Stored records
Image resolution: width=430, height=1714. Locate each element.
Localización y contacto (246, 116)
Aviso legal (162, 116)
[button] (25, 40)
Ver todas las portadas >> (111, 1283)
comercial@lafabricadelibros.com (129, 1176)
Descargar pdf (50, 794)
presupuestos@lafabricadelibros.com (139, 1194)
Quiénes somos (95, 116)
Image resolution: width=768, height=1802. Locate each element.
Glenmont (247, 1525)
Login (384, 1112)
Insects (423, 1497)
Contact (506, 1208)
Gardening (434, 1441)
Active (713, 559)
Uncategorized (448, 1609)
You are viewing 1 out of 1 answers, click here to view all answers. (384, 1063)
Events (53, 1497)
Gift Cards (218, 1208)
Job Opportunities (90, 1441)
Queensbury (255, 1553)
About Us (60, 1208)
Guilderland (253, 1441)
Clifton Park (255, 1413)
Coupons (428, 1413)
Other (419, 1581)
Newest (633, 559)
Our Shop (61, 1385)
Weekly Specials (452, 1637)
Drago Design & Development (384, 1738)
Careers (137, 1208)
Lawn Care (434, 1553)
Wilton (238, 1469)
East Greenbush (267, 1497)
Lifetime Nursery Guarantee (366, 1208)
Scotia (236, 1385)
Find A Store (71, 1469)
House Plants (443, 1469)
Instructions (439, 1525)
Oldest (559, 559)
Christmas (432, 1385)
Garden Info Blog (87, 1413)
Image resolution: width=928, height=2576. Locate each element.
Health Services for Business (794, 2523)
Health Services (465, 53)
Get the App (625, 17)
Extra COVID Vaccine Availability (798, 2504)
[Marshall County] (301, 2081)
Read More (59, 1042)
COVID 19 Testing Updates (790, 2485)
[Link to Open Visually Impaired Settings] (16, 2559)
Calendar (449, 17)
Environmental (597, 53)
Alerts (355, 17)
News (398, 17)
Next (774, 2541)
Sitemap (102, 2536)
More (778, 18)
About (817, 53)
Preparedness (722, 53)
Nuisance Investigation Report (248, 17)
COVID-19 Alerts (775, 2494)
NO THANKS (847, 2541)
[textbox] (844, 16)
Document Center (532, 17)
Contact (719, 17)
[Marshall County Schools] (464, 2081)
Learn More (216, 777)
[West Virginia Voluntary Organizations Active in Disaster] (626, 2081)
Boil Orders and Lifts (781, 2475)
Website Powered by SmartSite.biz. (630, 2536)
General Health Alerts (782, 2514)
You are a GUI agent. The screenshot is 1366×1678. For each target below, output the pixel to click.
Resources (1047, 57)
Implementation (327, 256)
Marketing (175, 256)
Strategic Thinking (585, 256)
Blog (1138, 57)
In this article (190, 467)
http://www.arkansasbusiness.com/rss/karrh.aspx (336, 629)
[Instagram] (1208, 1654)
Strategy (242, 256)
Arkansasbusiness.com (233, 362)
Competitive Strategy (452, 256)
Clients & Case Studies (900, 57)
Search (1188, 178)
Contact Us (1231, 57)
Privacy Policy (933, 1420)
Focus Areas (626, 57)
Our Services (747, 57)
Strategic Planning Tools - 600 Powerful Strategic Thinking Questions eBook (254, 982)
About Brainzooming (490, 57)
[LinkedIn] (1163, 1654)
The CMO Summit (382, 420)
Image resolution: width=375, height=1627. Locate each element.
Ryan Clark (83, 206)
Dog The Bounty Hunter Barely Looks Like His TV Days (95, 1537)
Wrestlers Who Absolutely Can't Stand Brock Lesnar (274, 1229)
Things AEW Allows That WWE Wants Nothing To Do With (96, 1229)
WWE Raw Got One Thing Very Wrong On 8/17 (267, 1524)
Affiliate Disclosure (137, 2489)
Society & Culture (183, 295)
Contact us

(Task objective):
Could the data above be set down exactly, in full?

(Reply to the exercise):
Image resolution: width=430, height=1714. Locate each element.
Localización y contacto (246, 116)
Aviso legal (162, 116)
[button] (25, 40)
Ver todas las portadas >> (111, 1283)
comercial@lafabricadelibros.com (129, 1176)
Descargar pdf (50, 794)
presupuestos@lafabricadelibros.com (139, 1194)
Quiénes somos (95, 116)
Image resolution: width=768, height=1802. Locate each element.
Glenmont (247, 1525)
Login (384, 1112)
Insects (423, 1497)
Contact (506, 1208)
Gardening (434, 1441)
Active (713, 559)
Uncategorized (448, 1609)
You are viewing 1 out of 1 answers, click here to view all answers. (384, 1063)
Events (53, 1497)
Gift Cards (218, 1208)
Job Opportunities (90, 1441)
Queensbury (255, 1553)
About Us (60, 1208)
Guilderland (253, 1441)
Clifton Park (255, 1413)
Coupons (428, 1413)
Other (419, 1581)
Newest (633, 559)
Our Shop (61, 1385)
Weekly Specials (452, 1637)
Drago Design & Development (384, 1738)
Careers (137, 1208)
Lawn Care (434, 1553)
Wilton (238, 1469)
East Greenbush (267, 1497)
Lifetime Nursery Guarantee (366, 1208)
Scotia (236, 1385)
Find A Store (71, 1469)
House Plants (443, 1469)
Instructions (439, 1525)
Oldest (559, 559)
Christmas (432, 1385)
Garden Info Blog (87, 1413)
Image resolution: width=928, height=2576. Locate each element.
Health Services for Business (794, 2523)
Health Services (465, 53)
Get the App (625, 17)
Extra COVID Vaccine Availability (798, 2504)
[Marshall County] (301, 2081)
Read More (59, 1042)
COVID 19 Testing Updates (790, 2485)
[Link to Open Visually Impaired Settings] (16, 2559)
Calendar (449, 17)
Environmental (597, 53)
Alerts (355, 17)
News (398, 17)
Next (774, 2541)
Sitemap (102, 2536)
More (778, 18)
About (817, 53)
Preparedness (722, 53)
Nuisance Investigation Report (248, 17)
COVID-19 Alerts (775, 2494)
NO THANKS (847, 2541)
[textbox] (844, 16)
Document Center (532, 17)
Contact (719, 17)
[Marshall County Schools] (464, 2081)
Learn More (216, 777)
[West Virginia Voluntary Organizations Active in Disaster] (626, 2081)
Boil Orders and Lifts (781, 2475)
Website Powered by SmartSite.biz. (630, 2536)
General Health Alerts (782, 2514)
You are a GUI agent. The screenshot is 1366×1678. For each target below, output the pixel to click.
Resources (1047, 57)
Implementation (327, 256)
Marketing (175, 256)
Strategic Thinking (585, 256)
Blog (1138, 57)
In this article (190, 467)
http://www.arkansasbusiness.com/rss/karrh.aspx (336, 629)
[Instagram] (1208, 1654)
Strategy (242, 256)
Arkansasbusiness.com (233, 362)
Competitive Strategy (452, 256)
Clients & Case Studies (900, 57)
Search (1188, 178)
Contact Us (1231, 57)
Privacy Policy (933, 1420)
Focus Areas (626, 57)
Our Services (747, 57)
Strategic Planning Tools - 600 Powerful Strategic Thinking Questions eBook (254, 982)
About Brainzooming (490, 57)
[LinkedIn] (1163, 1654)
The CMO Summit (382, 420)
Image resolution: width=375, height=1627. Locate each element.
Ryan Clark (83, 206)
Dog The Bounty Hunter Barely Looks Like His TV Days (95, 1537)
Wrestlers Who Absolutely Can't Stand Brock Lesnar (274, 1229)
Things AEW Allows That WWE Wants Nothing To Do With (96, 1229)
WWE Raw Got One Thing Very Wrong On 8/17 (267, 1524)
Affiliate Disclosure (137, 2489)
Society & Culture (183, 295)
Contact us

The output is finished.